I complained recently about a historian who provided too little data in support of his conclusions; author Fredric Cheyette almost provides too much in the way of documentary references, maps, graphs, and quotations. With that understood, there’s much of interest here, although it’s a little tedious to wade through. One of the educating items was the discovery that, at this time, you weren’t (for example) Count of Toulouse; you were a count that happened to live in Toulouse. Noble holdings overlapped extensively, and it would have been impossible to draw a line on a map defining the borders of the county of Toulouse. In fact much of nobility’s wealth and power was not drawn for land and serfs but from various other dues and obligations; a family might be obligated to provide four cheeses and a chicken to some lord every year, or a lord might have the right to a monopoly on wine sales in the month of August or (a disconcerting one) the right to the beds people died in. Cheyette notes that people would have been puzzled by the question “Who is your lord?”; they might owe cheese to one, chickens to another, and their deathbed to a third. The people of Languedoc (Cheyette uses the term “Occitania” for the region) considered the King of France to be their ultimate overlord, but didn’t think of themselves as “French”; the “Franks” lived up north somewhere and didn’t concern themselves much in local affairs. The complexity of these arrangements in a marginally literate society led to an interesting phenomena; contracts and legal documents were cast in a sort of poetry, and were read aloud (as evinced by statements conjuring all those who “read or hear” the text to remember it). I imagine this made things easy to remember; perhaps I’ll suggest that EPA rewrite Title 40 of the Code of Federal Regulations in blank verse.


This changed during the time under discussion, and Cheyette thinks it was due to the papacy of Innocent III. Innocent apparently wanted to deal with as few temporal lords as possible, and felt the best way to do this was by strengthening royal power and weakening more local rulers.
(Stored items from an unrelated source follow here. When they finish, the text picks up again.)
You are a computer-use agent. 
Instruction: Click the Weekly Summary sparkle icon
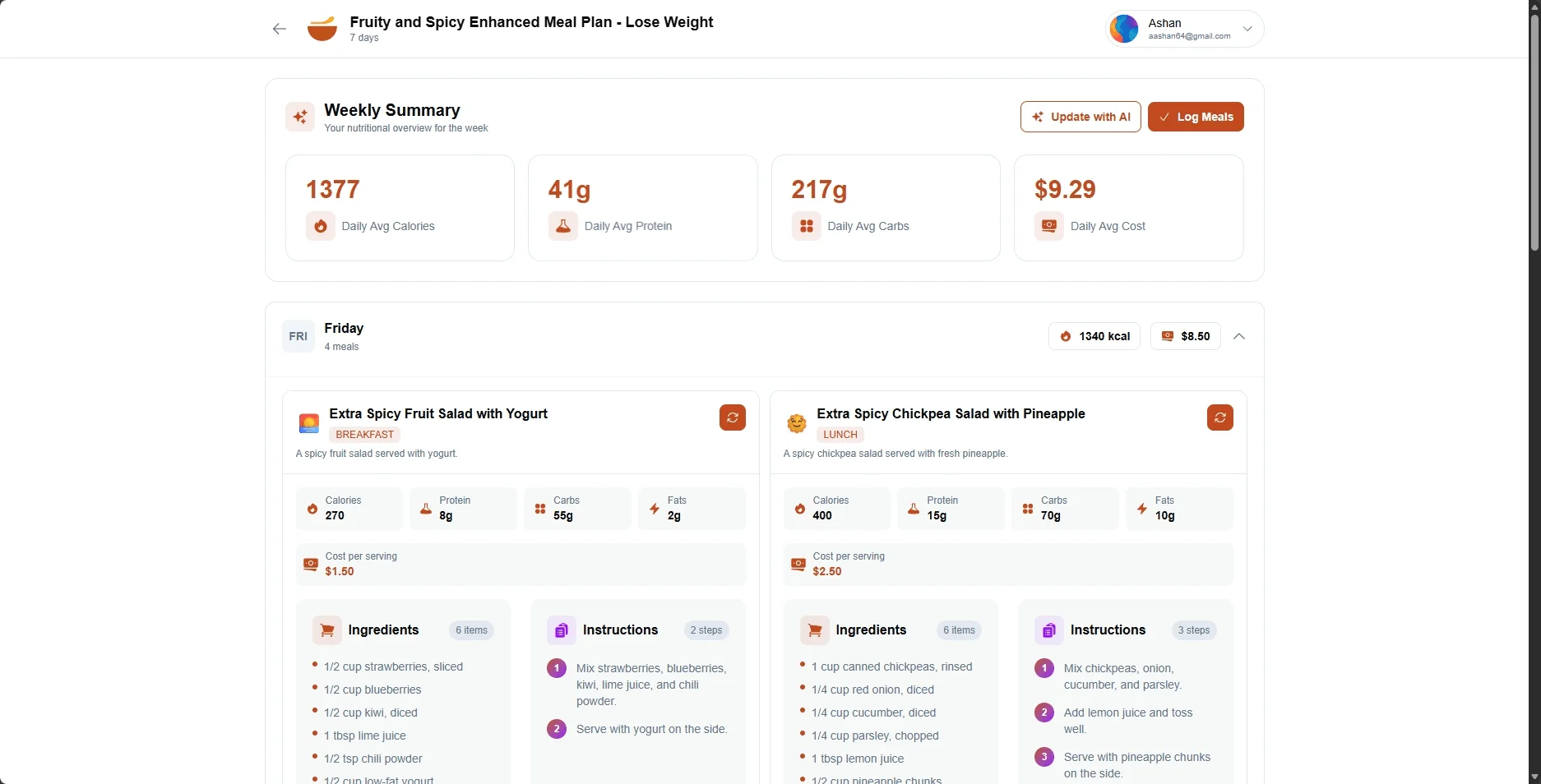coord(300,117)
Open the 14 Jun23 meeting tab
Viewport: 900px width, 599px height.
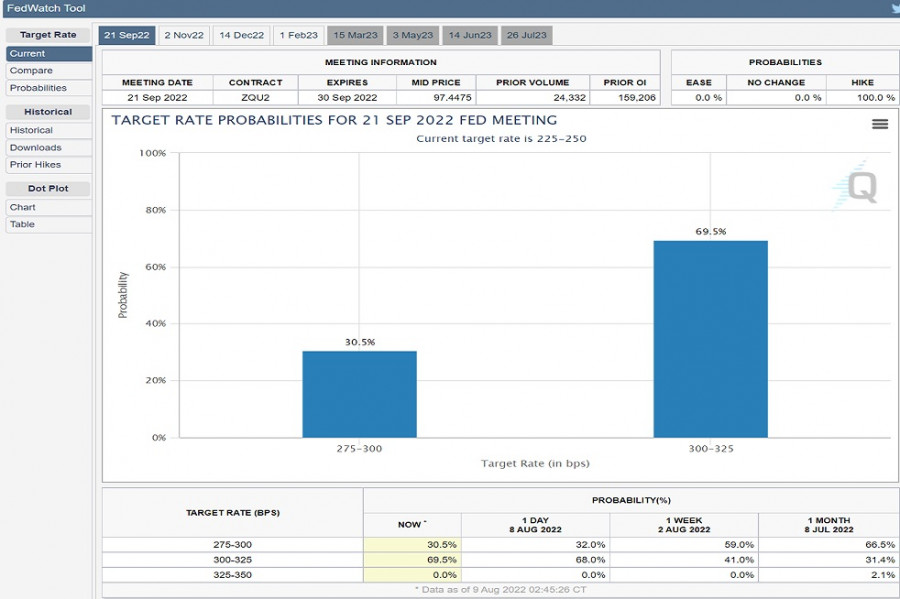pyautogui.click(x=470, y=35)
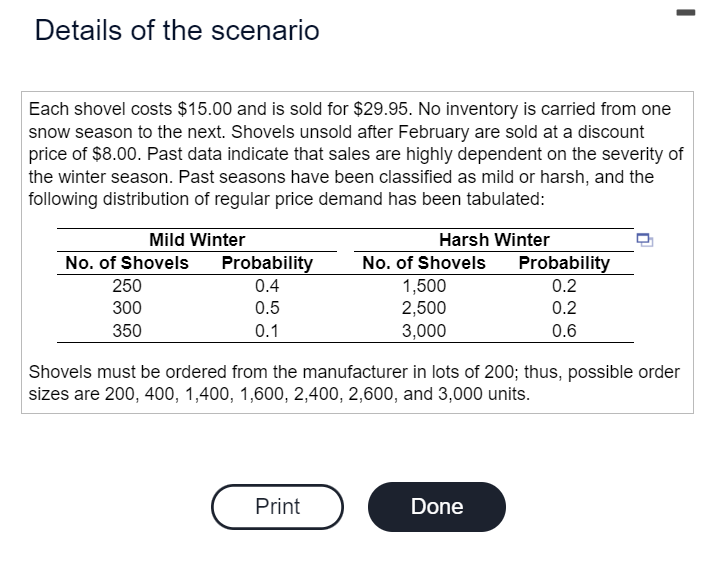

A tool toward this end was the Albigensian Crusade; rather than having to trek all the way to Jerusalem you could get the benefits of taking the Cross merely by smiting those neighbors who were heretics, or who were “soft” on them. It’s unclear if Innocent planned the whole strategy in advance, but that’s the way it ended up; an important factor was a papal letter authorizing temporal rulers to apply capital punishment to heretics. This was a surprise to me; I had always assumed that to be in effect since the days of Constantine but apparently previous heretics had just been exiled, fined, or excommunicated. This decision, of course, was the impetus for the famous statement of Papal Legate Amaury after the capture of the heretic city of Beziers; when the crusaders asked how they were supposed to tell the heretics from the “true” Christians, Amaury replied “Kill them all; God will know his own”. From a strict theological standpoint, this makes perfect sense; if you spared any of the heretics they might seduce others into heresy but solid believers would end up in heaven. I wonder, though, how the crusaders explained to children that they were being decapitated for their own protection.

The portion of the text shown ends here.